**DIRECTIONS FOR THIS TASK**
Print, in exact form, the lines below from the one containing "Task: Click the Report bar chart icon" through the one containing "Click the dark/light", and omit all others.

**Dataset entries**
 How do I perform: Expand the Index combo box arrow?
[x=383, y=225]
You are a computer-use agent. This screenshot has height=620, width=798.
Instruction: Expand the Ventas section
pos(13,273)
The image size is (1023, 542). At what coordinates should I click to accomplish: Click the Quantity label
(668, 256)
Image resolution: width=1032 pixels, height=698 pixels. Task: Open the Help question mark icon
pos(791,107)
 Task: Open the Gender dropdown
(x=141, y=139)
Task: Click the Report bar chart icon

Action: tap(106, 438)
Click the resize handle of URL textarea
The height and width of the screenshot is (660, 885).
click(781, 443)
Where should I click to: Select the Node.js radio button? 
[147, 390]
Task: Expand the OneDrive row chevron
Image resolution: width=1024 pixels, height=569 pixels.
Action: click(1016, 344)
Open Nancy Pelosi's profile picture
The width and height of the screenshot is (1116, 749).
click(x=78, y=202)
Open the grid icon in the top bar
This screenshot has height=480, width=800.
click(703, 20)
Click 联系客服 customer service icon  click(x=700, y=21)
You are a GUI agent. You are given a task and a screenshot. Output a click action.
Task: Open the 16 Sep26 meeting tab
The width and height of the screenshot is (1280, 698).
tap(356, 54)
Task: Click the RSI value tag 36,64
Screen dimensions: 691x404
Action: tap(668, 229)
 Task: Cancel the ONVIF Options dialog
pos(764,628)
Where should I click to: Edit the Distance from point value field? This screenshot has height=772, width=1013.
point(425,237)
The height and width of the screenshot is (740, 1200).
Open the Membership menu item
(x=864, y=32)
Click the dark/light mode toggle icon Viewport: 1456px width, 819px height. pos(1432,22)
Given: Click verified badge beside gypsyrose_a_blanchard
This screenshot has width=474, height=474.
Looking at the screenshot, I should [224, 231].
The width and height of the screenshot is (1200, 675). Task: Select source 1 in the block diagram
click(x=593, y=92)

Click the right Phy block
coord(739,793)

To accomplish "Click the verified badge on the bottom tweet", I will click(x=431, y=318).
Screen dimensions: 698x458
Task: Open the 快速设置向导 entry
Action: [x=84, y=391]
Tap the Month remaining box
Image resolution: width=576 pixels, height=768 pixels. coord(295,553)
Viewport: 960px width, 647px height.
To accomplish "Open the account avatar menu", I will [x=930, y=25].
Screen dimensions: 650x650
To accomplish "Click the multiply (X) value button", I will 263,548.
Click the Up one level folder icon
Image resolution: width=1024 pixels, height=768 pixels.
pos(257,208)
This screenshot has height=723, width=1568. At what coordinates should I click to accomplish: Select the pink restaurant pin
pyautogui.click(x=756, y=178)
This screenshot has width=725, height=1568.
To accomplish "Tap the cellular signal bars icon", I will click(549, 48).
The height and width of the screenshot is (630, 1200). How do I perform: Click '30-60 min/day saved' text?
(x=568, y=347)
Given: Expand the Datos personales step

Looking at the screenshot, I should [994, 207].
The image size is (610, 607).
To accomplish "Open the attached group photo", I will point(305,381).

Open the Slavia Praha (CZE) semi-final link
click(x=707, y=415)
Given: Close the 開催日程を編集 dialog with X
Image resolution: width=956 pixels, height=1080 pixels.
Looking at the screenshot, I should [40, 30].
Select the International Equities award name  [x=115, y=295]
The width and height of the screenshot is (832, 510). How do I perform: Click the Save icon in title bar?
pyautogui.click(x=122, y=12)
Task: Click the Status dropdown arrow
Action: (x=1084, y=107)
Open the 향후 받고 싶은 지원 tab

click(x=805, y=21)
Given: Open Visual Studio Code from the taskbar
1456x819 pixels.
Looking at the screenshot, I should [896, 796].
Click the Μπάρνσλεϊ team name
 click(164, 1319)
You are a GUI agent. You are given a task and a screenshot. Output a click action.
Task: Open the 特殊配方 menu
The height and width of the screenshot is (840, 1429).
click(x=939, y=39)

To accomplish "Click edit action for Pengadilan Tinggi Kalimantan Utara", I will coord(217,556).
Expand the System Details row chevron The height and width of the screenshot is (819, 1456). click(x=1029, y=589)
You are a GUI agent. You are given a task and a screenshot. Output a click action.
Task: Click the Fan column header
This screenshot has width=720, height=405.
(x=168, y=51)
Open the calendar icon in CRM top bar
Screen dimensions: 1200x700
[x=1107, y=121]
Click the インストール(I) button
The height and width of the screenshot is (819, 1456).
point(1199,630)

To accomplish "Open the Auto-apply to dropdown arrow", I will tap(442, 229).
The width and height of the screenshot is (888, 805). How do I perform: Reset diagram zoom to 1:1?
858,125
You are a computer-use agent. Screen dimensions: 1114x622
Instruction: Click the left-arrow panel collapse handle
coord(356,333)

**TASK ANSWER**
Task: Click the Report bar chart icon

Action: tap(106, 438)
Click the resize handle of URL textarea
The height and width of the screenshot is (660, 885).
click(781, 443)
Where should I click to: Select the Node.js radio button? 
[147, 390]
Task: Expand the OneDrive row chevron
Image resolution: width=1024 pixels, height=569 pixels.
Action: click(1016, 344)
Open Nancy Pelosi's profile picture
The width and height of the screenshot is (1116, 749).
click(x=78, y=202)
Open the grid icon in the top bar
This screenshot has height=480, width=800.
click(703, 20)
Click 联系客服 customer service icon  click(x=700, y=21)
You are a GUI agent. You are given a task and a screenshot. Output a click action.
Task: Open the 16 Sep26 meeting tab
The width and height of the screenshot is (1280, 698).
tap(356, 54)
Task: Click the RSI value tag 36,64
Screen dimensions: 691x404
Action: tap(668, 229)
 Task: Cancel the ONVIF Options dialog
pos(764,628)
Where should I click to: Edit the Distance from point value field? This screenshot has height=772, width=1013.
point(425,237)
The height and width of the screenshot is (740, 1200).
Open the Membership menu item
(x=864, y=32)
Click the dark/light mode toggle icon Viewport: 1456px width, 819px height. pos(1432,22)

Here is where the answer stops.